Unasur agrees to greater economic coordination but remains divided on Libya
Union of South American Nations, Unasur, Foreign Affairs ministers agreed Wednesday in Buenos Aires to increase economic coordination and send monitoring missions to regional elections but could not reach a common position on the Libyan situation.
“What was approved by the meeting of ministers as an action plan is to advance in the design of a multilateral payments system which tends to the use of local currencies”, said Argentina’s Deputy Economy minister Roberto Feletti who also happens to be the economic coordinator and spokesperson of the meeting.
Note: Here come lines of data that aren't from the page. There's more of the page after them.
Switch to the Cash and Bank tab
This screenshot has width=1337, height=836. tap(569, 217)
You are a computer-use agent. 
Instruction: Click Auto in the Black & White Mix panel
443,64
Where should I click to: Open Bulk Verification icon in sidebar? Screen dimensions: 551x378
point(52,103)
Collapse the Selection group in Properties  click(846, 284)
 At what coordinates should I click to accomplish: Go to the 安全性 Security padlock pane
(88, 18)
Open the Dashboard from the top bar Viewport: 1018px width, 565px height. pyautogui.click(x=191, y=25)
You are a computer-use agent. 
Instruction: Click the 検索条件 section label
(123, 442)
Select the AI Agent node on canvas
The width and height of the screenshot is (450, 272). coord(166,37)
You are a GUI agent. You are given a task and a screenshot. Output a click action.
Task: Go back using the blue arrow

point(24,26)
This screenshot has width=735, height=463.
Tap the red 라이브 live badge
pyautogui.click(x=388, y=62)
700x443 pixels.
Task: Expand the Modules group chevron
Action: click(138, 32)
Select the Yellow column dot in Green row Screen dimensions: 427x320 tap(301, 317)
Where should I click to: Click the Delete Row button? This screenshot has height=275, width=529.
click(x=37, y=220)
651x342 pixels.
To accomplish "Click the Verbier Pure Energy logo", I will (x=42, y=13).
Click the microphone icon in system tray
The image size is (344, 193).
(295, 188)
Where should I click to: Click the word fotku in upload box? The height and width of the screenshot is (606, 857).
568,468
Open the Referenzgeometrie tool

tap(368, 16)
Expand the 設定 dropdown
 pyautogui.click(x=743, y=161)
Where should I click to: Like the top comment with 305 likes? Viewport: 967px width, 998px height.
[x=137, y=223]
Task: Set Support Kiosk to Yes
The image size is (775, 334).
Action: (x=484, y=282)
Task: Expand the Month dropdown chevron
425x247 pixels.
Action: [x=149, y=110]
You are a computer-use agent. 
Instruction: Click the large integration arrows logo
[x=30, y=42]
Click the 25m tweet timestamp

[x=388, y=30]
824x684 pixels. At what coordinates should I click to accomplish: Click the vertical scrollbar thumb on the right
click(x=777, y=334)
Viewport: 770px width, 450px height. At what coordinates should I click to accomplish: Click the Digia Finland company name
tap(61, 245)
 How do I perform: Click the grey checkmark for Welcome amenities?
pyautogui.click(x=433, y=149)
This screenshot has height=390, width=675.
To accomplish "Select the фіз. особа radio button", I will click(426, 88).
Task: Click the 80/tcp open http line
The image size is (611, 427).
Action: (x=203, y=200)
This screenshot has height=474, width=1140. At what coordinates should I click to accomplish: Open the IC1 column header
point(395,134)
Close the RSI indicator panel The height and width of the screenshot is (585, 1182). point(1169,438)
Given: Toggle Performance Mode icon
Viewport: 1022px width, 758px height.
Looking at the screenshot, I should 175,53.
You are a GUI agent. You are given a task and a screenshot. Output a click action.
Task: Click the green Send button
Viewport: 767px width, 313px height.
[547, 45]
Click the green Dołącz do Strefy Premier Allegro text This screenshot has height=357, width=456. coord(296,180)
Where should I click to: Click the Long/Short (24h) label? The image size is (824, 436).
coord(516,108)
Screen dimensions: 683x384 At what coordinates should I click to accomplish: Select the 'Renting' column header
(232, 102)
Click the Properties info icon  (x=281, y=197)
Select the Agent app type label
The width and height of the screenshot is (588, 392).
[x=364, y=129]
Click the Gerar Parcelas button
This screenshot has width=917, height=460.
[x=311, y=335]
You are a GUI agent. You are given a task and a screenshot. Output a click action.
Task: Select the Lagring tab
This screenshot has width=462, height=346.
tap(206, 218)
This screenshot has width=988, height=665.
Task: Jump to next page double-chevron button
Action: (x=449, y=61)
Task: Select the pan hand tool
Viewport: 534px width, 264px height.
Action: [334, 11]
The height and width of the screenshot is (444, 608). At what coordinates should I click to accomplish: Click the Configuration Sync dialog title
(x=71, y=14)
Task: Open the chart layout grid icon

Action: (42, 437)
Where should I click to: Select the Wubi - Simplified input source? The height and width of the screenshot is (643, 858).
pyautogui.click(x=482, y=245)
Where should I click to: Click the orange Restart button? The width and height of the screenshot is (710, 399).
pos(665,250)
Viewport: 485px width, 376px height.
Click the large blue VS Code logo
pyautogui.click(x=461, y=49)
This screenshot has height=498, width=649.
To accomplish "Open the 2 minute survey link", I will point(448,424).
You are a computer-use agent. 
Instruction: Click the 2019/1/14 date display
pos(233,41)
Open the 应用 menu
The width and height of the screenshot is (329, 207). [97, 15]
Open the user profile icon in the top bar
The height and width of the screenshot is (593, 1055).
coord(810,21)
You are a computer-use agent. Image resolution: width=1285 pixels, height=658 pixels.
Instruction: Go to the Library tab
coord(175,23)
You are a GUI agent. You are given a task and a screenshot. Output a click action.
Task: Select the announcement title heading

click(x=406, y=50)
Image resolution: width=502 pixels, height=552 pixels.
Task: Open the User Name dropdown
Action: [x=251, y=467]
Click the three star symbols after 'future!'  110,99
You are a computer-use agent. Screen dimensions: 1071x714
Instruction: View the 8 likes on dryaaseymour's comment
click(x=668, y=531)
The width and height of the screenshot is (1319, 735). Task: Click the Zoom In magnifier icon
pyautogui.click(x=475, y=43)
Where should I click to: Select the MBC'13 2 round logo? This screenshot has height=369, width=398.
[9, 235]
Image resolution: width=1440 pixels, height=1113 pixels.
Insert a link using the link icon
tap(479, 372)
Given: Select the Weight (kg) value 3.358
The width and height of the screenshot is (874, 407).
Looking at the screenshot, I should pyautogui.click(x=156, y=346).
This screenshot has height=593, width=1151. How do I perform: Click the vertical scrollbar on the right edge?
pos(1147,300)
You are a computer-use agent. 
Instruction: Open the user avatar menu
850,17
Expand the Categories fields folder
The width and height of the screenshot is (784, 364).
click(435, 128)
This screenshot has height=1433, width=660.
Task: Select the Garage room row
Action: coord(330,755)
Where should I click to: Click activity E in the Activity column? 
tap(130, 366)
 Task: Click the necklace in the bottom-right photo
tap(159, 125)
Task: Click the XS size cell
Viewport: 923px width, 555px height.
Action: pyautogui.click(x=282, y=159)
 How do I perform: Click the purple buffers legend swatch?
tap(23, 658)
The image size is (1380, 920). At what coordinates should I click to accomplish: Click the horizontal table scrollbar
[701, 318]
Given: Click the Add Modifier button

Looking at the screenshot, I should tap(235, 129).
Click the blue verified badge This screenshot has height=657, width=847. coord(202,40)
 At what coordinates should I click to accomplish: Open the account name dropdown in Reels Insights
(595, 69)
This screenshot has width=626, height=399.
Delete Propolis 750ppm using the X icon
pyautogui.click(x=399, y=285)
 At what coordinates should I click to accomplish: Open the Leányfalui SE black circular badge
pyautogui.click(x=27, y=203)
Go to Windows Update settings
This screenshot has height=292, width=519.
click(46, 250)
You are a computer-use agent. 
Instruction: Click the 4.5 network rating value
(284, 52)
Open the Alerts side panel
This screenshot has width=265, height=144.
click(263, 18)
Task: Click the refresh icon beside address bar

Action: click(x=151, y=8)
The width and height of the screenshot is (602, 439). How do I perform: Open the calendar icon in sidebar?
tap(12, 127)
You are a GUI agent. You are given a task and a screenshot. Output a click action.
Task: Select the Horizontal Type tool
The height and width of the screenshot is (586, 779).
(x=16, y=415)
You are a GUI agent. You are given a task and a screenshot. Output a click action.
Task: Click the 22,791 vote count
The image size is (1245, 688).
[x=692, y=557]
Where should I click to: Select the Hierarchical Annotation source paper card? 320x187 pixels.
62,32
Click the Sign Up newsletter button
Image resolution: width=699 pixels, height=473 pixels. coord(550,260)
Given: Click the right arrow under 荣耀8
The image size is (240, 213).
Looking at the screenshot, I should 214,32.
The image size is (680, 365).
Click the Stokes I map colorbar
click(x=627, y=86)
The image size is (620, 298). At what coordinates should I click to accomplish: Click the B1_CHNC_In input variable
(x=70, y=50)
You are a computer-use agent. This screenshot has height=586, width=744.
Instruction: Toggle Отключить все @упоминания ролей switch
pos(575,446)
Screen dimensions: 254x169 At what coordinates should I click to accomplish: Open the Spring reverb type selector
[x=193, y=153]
Feletti said that to achieve the multilateral system the “Latin American Free Trade Association (Aladi) will come under review as well as the unitary reciprocal credit payments system with which some countries work”.
“The tendency is to gradually replace the US dollar in regional trade” added Feletti.
Unasur Secretary General Maria Emma Mejia said ministers had agreed “to follow with three observers’-missions the coming electoral processes in Guyana, Bolivia and Paraguay” with the purpose of strengthening Unasur’s institutions.
However regarding the debate on the Libyan civil war Guyana Foreign Affairs minister Carolyn Rodriguez said that “different points of view were exchanged and we acknowledged that it is an evolving situation but we did not reach any joint position on the issue”.
Among the 12 Unasur members only Colombia has recognized the National Transition Council from the Libyan rebels which are fighting against Colonel Muhammad Gaddafi with the support of Nato and the United States.
President Hugo Chavez from Venezuela was the only leader from the block to publicly continue to recognize and support the government of Gaddafi whose whereabouts remains unknown following the capture this week of the capital Tripoli by rebel forces.
Mejia added that the group had advanced in the creation of three task delegations to work on monetary policies, strengthening of trade and expansion of the Latin American Reserves Fund Council, FLAR.
FLAR is an aid mechanism for members of the block in the event of facing financial difficulties such as balance of payments rapid alterations.
Feletti said that two additional points had been approved and they refer to the creation of a a regional development bank, under the name of Southern Bank and coordination in the use of central banks’ international reserves to protect the region from international financial volatility.
The Foreign Affairs Council final resolution also ratified support for Haiti and called on member states to comply with the agreed contributions to the Solidarity Fund, established in Ecuador, in February last year.
The meeting was held behind closed doors and in anticipation of the Thursday conference of the Cooperation Forum between Latin America and East Asia, which brings together 32 countries from both regions.
Unasur members are Argentina, Brazil, Bolivia, Chile, Colombia, Ecuador, Guyana, Paraguay, Peru, Surinam, Uruguay and Venezuela.
The meeting was originally convened to exam possible measures to jointly address the crises expanding in the US and the EU.
The 12 countries have international reserves equivalent to 574 billion dollars, according to the UN Economic Commission for Latin America and the Caribbean.
So far seven countries have approved the creation of the Southern Bank.